A decisão da OAB foi anunciada na última sexta-feira e, conforme o Conselho Federal, as ações irão "requerer providências energéticas e que os Estados sejam compelidos a dar assistência às famílias dos presos mortos, bem como garantir indenizações pela falta de proteção efetiva aos apenados".
Conforme o órgão, as ações ainda vão requerer a juízes de cada Estado que determinem a separação dos presos provisórios dos definitivos nas carceragens e unidades prisionais, e que seja assegurado um custeio mensal mínimo para a manutenção das atividades nas penitenciárias. Segundo a OAB, também será protocolado um requerimento junto à Organização dos Estados Americanos (OEA) denunciando as condições dos presídios brasileiros.

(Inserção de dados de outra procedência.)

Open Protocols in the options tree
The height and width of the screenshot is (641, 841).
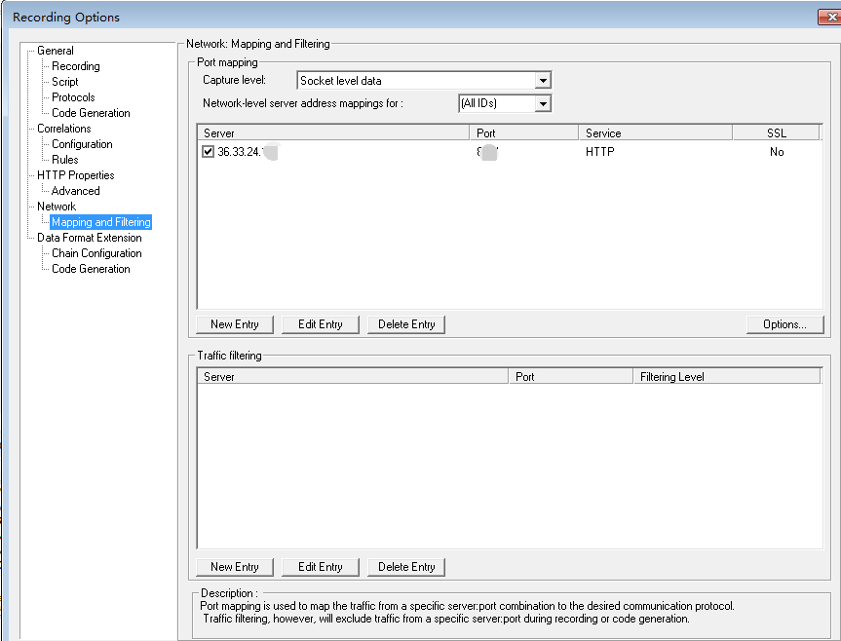(73, 97)
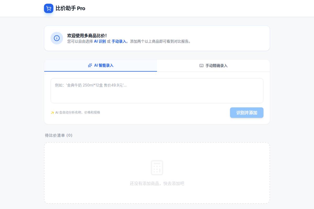
Task: Open the 手动录入 link in the welcome message
Action: click(119, 41)
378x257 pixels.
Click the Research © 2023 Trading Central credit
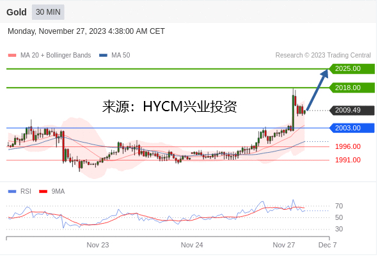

De acordo com o presidente da OAB-PR, Juliano Breda, como a orientação partiu do Conselho Federal, a medida está sendo acatada e, além disso, relatórios sobre a situação de cada uma das penitenciárias do Paraná serão encaminhados para a entidade. Sobre a situação das unidades penais no Estado, Breda ressaltou que reconhece as medidas adotadas pelo governo estadual nos últimos anos, mas destaca que "a superlotação ainda é um problema existente no sistema".
"Acompanhamos a questão há anos e, sem dúvida, as medidas tomadas recentemente são positivas. Teremos novas construções, ampliação de unidades, mas infelizmente o problema da superlotação ainda existe e é preocupante. A situação é ainda mais complicada nas carceragens das delegacias", disse Breda. Ele ainda ressaltou que a seccional paranaense acompanha a situação nas penitenciárias há pelo menos quatro anos e que, desde então, tem cobrado iniciativas das autoridades.
Seju
A Secretaria Estadual da Justiça, Cidadania e Direitos Humanos (Seju) informou ontem, por meio da assessoria de imprensa, que o órgão não vai se manifestar sobre a determinação do Conselho Federal da OAB nem comentar o posicionamento da seccional paranaense.